At the outset Meera, a PhD candidate, is clear that it's not possible. If the relationship is broken, no child can play kintsugi. But it's also made clear that a part of her yearns for togetherness, for motherhood. Because when Aditya, on their way to the abortion, sees a couple with a child, the baby pulling at the father's hair, his hormones bubble up at his throat and he decides that they should be together, mend the relationship for what it's worth, and bring up the child together. Meera doesn't need more convincing. It seems implausible, even sudden, but hormones work with no logic in hand, and the narrative contrivance makes full use of this hormonal unpredictability; the entire second half of the film is driven by it. 
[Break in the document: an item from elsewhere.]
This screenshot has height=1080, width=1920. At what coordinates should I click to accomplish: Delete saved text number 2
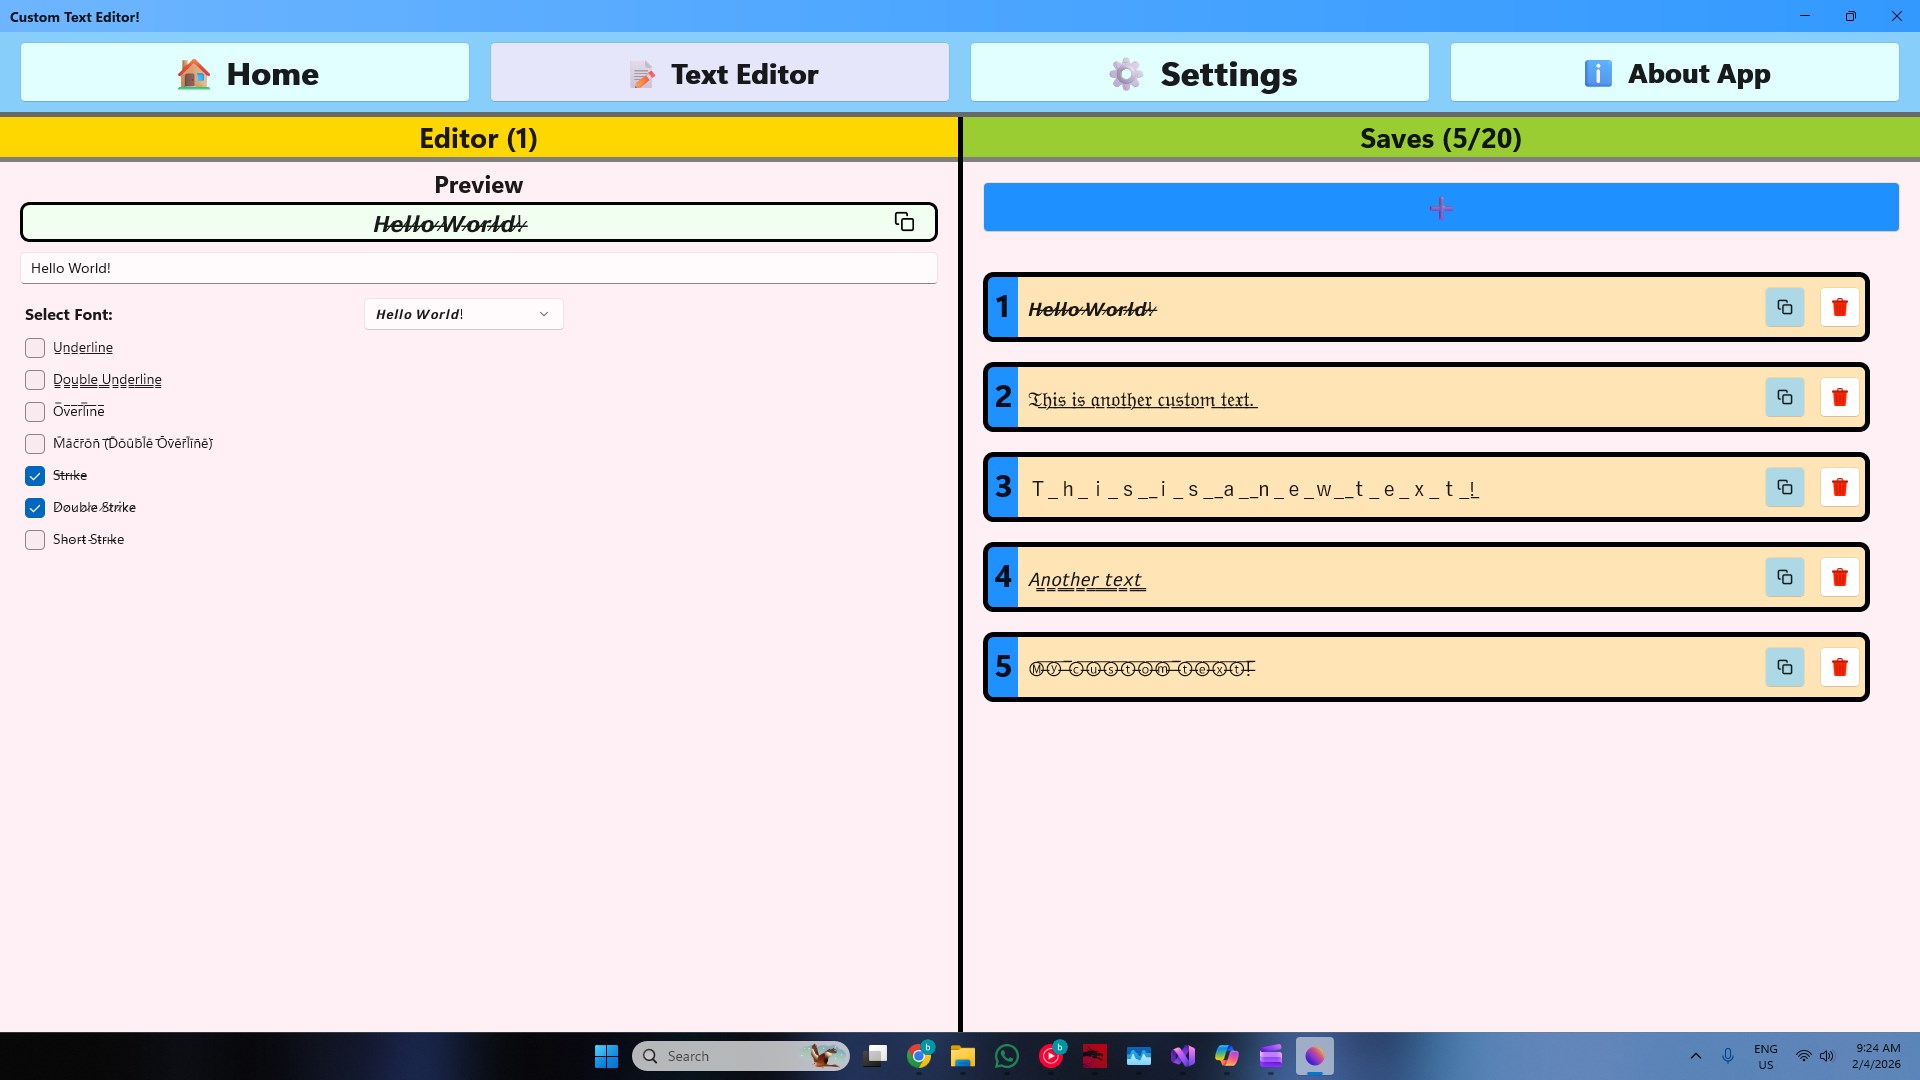click(x=1839, y=397)
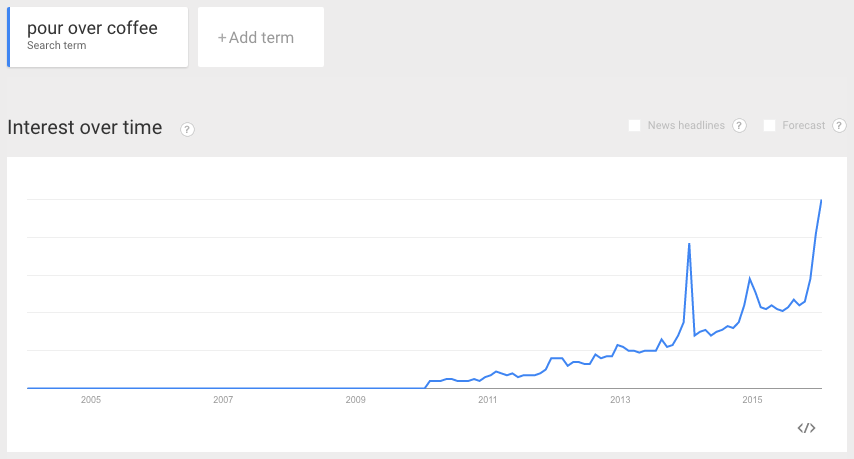Click the 2015 label on the timeline axis

[x=753, y=400]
A suddenness erupts at various points in the story; where Meera wakes up to feel almost resentful of Aditya's passiveness; where Aditya walks into his house and bursts in anger because there is no palak paneer left for him and the kitchen is a mess. Each of these feelings give the character an equal-opportunity monologue to blame the other and redeem the self. Both are at fault — Meera is too gullible, and Aditya has an ego sized stick up his butt. But both their frustrations are valid — Meera is beginning to feel useless, now unable to work, sitting around the house bloating in size with baby and gas, while Aditya has reached the end-shore of empathy, where all he can do is offer platitudes. At one point he says, "Do you know how stressful it is to see you stressed?" I thought — false equivalence. I also thought — oh, poor thing. 

The film's success is that it doesn't take sides. The film's failure is its shrillness in proclaiming its equity. The monologues are five-lines longer than they should be, and the performance suffers. It's the kind of film where the character isn't listening as much as performing listening, the exaggerated head nods, and the over-sincere furrowing of brows. 

The London setting gives an excuse to colour correct with cotton candy skies, and frequent shots of famous buildings.
The London setting gives an excuse to colour correct with cotton candy skies, and frequent shots of famous buildings.

The setting in London is intriguing. It doesn't seem that Aditya and Meera have a life beyond each other and their mother; no friends or friendly colleagues. The mother, who just arrived a few months ago, on the other hand has a popping kitty of friends. Maybe that's how ageing and generational proclivities work. The film also brings out the racist undercurrent in our psyche, irrespective of location and age, whether it is an aunty-figure advising against drinking tea during pregnancy lest the child be dark, or a "modern" Indian couple in London who suggest injecting DNA of desirable characteristics like fair-skin, blue eyes, and a scientist IQ. Meera doesn't bat an eyelid at either suggestion.

The film, ultimately, falls short of its ingenious both-sides idea because its execution is so dated. To show love there is a cutesy montage of the couple canoodling across corners of the city. To show sadness the couple is walking wearily through the streets. Background music accompanying per taste. It's the kind of execution that is more interested in letting the audience know what is going on as opposed to letting the audience feel for themselves what the character is undergoing. The kind of storytelling we don't know what to do with anymore, because it is engaging, and has something new to say, but you come out of it with a bullet-point list of what happened, unfeeling, unmoved, untouched.